Şimdi de Tıp Kurumu Başkanı Dr. Mehmet Altınok ile Tıp Kurumu Genel Sekreteri Dr. Ali Rıza Üçerin internet medyasında basında yer alan Saadet Zinciri Neden Koptu başlıklı araştırma yazısında belirtilen ana hususları gündeme taşıyarak Sağlık Sistemimizin durumu hakkında halkımızı bilgilendirme ve ilgilileri uyarma görevime devam ediyorum..
** TBMM Genel Kurulunda, 26 Aralık 2005 günü, iktidar partisinin oylarıyla 2006 Bütçe Kanununa eklenen bir madde ile kamu sağlık kurumlarının SSK, Bağ-Kur ve Yeşil Kartlı hastalara verdikleri hizmetlerin karşılığı olan 3,5 katrilyon TL.(3.5 Milyar YTL) tutarındaki alacakları silinmiştir..
** IMF heyetinin son Türkiye ziyaretinde çığ gibi büyüyerek bütçe disiplinini bozan sağlık harcamalarına dikkat çekmesi ve bu harcamaların frenlenmesi için direktif vermesinin ardından AKP Hükümeti, Bütçe Kanununa son anda eklediği bir maddeyle sosyal güvenlik kurumlarının Sağlık Bakanlığına bağlı hastanelere ve birinci basamak sağlık kuruluşlarına olan borçlarını silmek zorunda kalmıştır..
** Borçların silinmesiyle Sağlık Bakanlığı'na bağlı yüzlerce hastane ve binlerce birinci basamak sağlık kuruluşu finansal bir krize sürüklenmiştir.
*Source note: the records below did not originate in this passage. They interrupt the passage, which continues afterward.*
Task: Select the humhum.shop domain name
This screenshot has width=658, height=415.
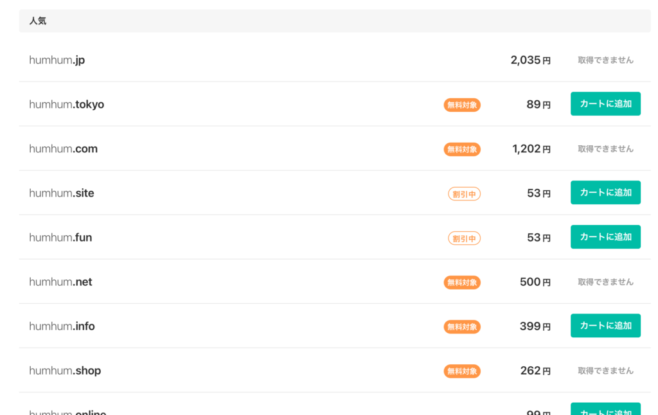Action: (65, 371)
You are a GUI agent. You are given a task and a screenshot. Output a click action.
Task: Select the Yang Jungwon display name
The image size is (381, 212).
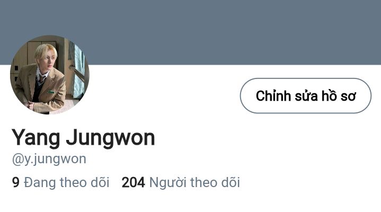(83, 138)
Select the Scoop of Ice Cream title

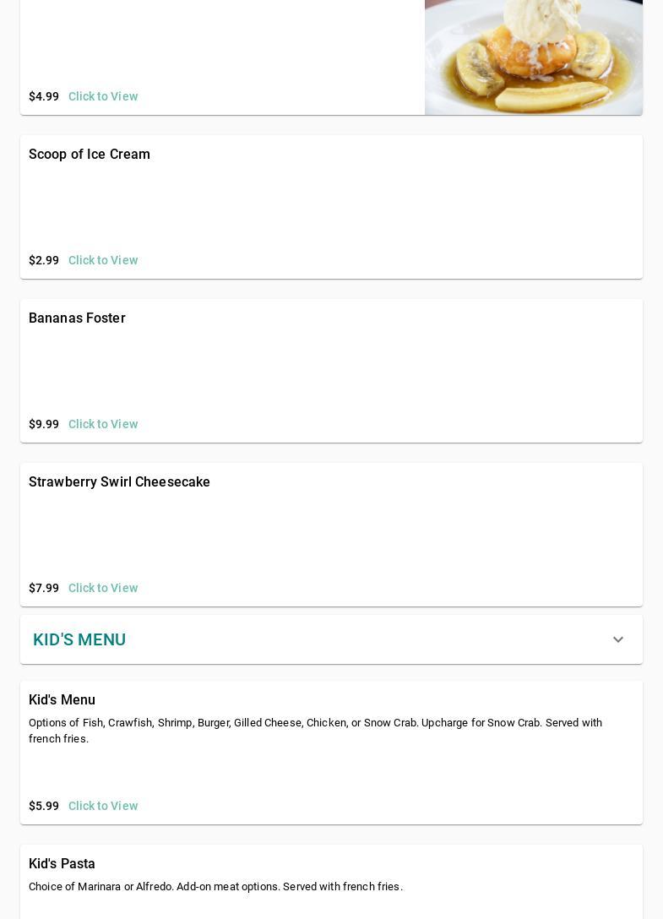tap(90, 155)
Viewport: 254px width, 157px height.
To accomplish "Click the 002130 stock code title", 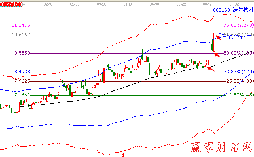I will 221,10.
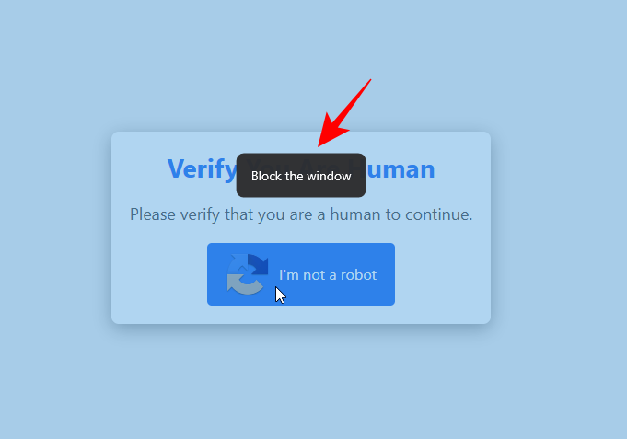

Sosyal güvenlik kurumlarından üniversite hastaneleri ve özel sağlık kuruluşlarının alacakları ile Sağlık Bakanlığına bağlı sağlık kuruluşları alacakları arasında ayrımcılık yapan bu çifte standartlı uygulama yalnızca Sağlık Bakanlığına bağlı hastaneleri ve birinci basamak sağlık kuruluşlarını risk altına sokmuştur..
** Olan bitenlere şaşırmamak gerekiyor aslında. Zira AKP Hükümetinin "Sağlıkta Dönüşüm Programı"nın büyük ölçüde dışa bağımlı olunan sağlık harcamalarında patlamaya yol açacağını uzunca bir süredir dile getirmekten yorulmuştuk. Bu küresel saadet zincirinin kopması kaçınılmaz bir sonuçtu, şimdi devrilen arabaya "hastaneler pamuksuz, enjektörsüz kalacak" diye üzüntülerini dile getiren hekim örgütü ve sağlık işkolu sendika yöneticilerine daha önceleri neredeydiniz? dememiz gerekiyor.
** Dimyat'a pirince giderken evdeki bulgurdan olunacağını bıkmadan usanmadan tekrarlayan Tıp Kurumu'nun saptamalarının bir kez daha doğru çıkması hüzün vericidir..
** Sağlık Bakanlığınca 1 Ocak 2004den itibaren yürürlüğe giren Döner Sermaye Performans Uygulaması zaten artmakta olan döner sermaye harcamalarının katlanarak artmasına yol açmıştır..
** Sağlık Bakanlığı yöneticilerinin tercihi döner sermaye yoluyla tıbbi hizmeti parayla ödüllendirmektir. Oysaki döner sermaye uygulaması sağlık çalışanlarının emeklerinin karşılığı olan kalıcı ve gerçek nitelikli ücret artışlarının önünü daha da tıkayacaktır. Bu hususta çarpıcı bir örnek sağlık çalışanlarının emekliliklerinde maruz kaldığı yoksullaşma sürecidir. Döner sermayeden aslan payını hastane yöneticileri ve hekimler almaktadır. Bu gruplarla diğer sağlık çalışanları arasındaki makas açıldıkça açılmakta ve hekimler arasında bile önemli oranlarda farklılıklar dikkat çekmektedir..
** Döner sermaye uygulamasının en önemli sakıncası sağlık hizmetlerinin sunumunda kâr amacının ön plana çıkmasıdır. Hekimlik değerleriyle birlikte kamusal yararın öncelikle gözetilmesi gereken sağlık hizmetleri serbest piyasanın rekabetçi sarmalında yozlaşmaya açık hale gelmiştir. Hizmet sunan döner sermayeli kuruluşların kârlarını artırmak için sundukları hizmeti kabartmalarını engelleyecek etkin bir denetim mekanizması da yoktur. Meydana gelen zararın faturası başta sosyal güvenlik kurumlarına, diğer resmi kurumlara, vatandaşlarımıza yani hepimize çıkmaktadır.
** Önce üniversite hastanelerinde başlatılan ardından Sağlık Bakanlığı hastanelerinde uygulamaya konan ve hızla yaygınlaşan döner sermaye sisteminin ne gibi sonuçlara yol açacağını derinlemesine irdelemek gerekmektedir. Bunun için önce Sağlık Bakanlığı harcamaları mercek altına alınmalıdır.